商用車でも比較的電動化しやすい小型(写真はイメージ)

 政府は2050年カーボンニュートラルに向けた成長戦略で、小型商用車の電動車比率を30年に20~30%とし、40年にはすべて電動車と合成燃料などの脱炭素燃料車に切り替える原案をまとめた。乗用車についても30年代半ばに新車販売の100%電動車にする計画を35年とした。電動車シフトに合わせて車載用蓄電池の国内生産能力も引き上げる。政府は自動車産業の電動化を後押しすることで、日本経済をけん引する基幹産業を支えていく方針。半導体産業の国内誘致も進める。

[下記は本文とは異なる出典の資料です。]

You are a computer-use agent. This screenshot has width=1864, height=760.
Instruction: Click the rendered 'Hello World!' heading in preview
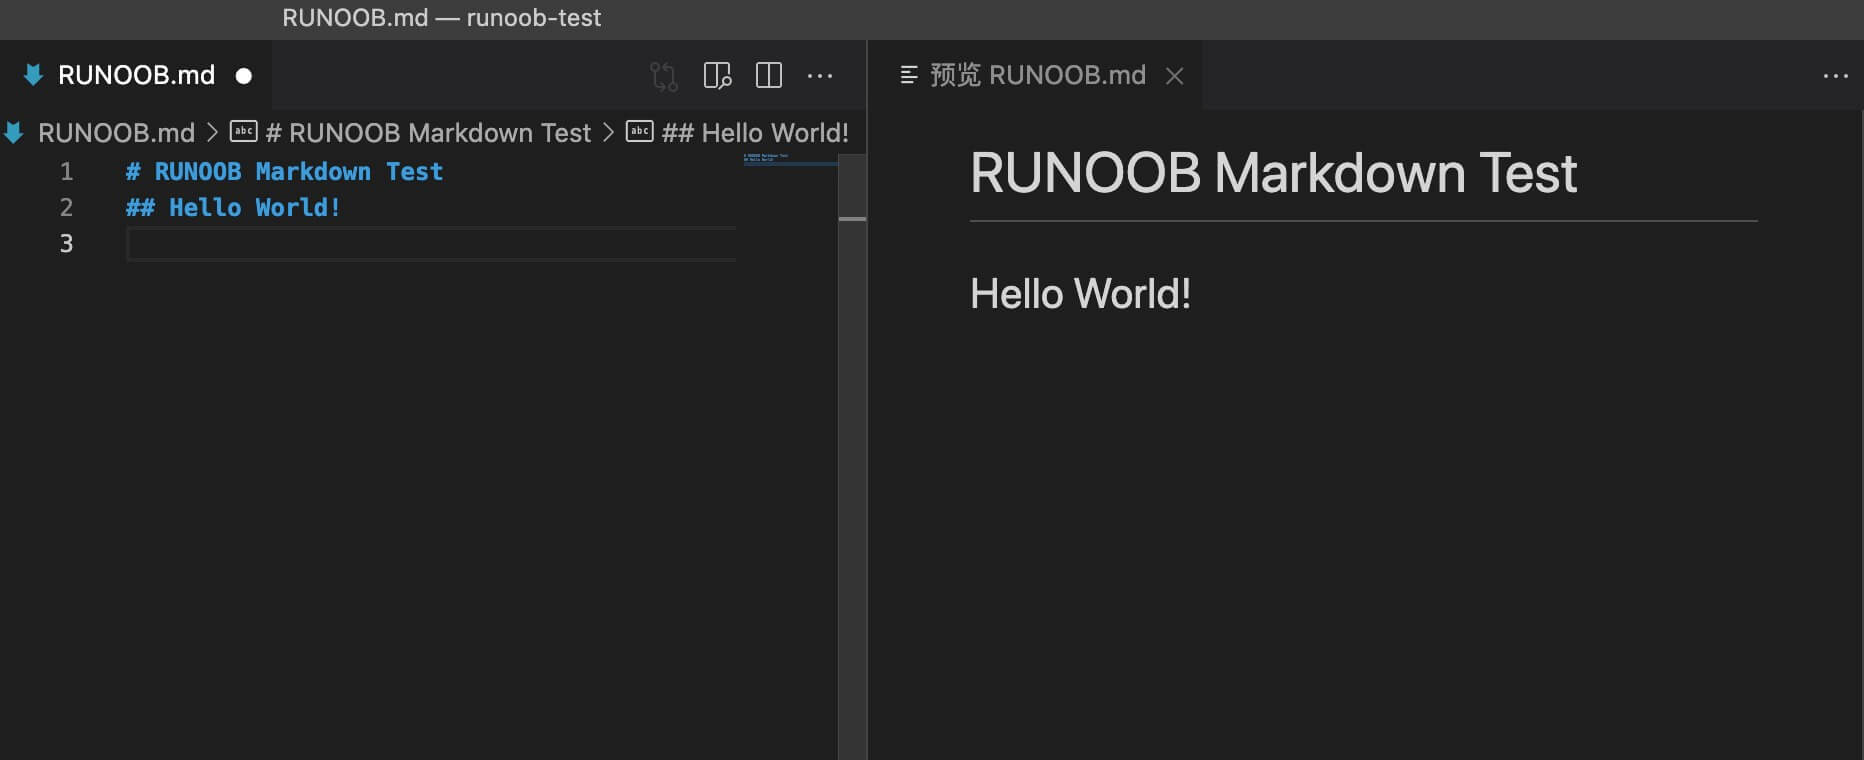(x=1080, y=294)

 新たなグリーン成長戦略案は成長戦略会議で、梶山弘志経済産業相が公表した。脱炭素化と経済成長に両輪で取り組むグリーン成長戦略は昨年12月に策定し、その後、経産省が中心となって関係省庁と議論して追加的な施策を加えた。同会議で話し合われた「成長戦略実行計画案」にも盛り込まれ、今後、与党での審議を経て、月内の閣議決定を目指す。

 グリーン成長戦略で14の重要分野の一つに位置付けられている「自動車・蓄電池産業」では、昨年末に対策を先送りした商用車の電動化プロセスをまとめた。小型商用車は車両重量が軽く、比較的電動化しやすいことから導入目標を先行する。電動化が技術的に難しい大型車については貨物と旅客それぞれの用途に適する電動車の技術検証を進め、20年代に5千台の先行導入を目指す。並行して水素や合成燃料の研究開発にも取り組むことで、脱炭素燃料によるカーボンニュートラル実現に道筋をつける。技術進化の動向を反映させるため、大型車については30年までに40年目標を見直す方針だ。

 また、自動車・蓄電池産業における50年までの政策の工程表も一部見直した。電動化や蓄電池といったハード面に加え、クルマの使い方や災害時対応などソフト面を含めて今後10年間で基盤技術の整備を加速する。以降は社会実装を本格化させるとともに、自動運転技術などとも組み合わせ、交通事故や渋滞のない交通社会を目指すなどモビリティの新たな付加価値向上につながる取り組みも進めていく。

 さらに半導体が国の重要な戦略物資となっていることから先端半導体の製造拠点の誘致を進めることも盛り込んだ。車載半導体不足で、自動車の生産が不安定化している。

 一方、3日の日本自動車工業会の会見で、片山正則副会長(いすゞ自動車社長)は「成長戦略を生かして世界で商用車メーカーとしての責任を果たしていきたい。前例のない大きな技術革新の波の中、新しい技術を選択し競争力のあるコストで作り込むことが商用車メーカーとしての使命」と述べ、脱炭素に積極的に取り組む方針を示した。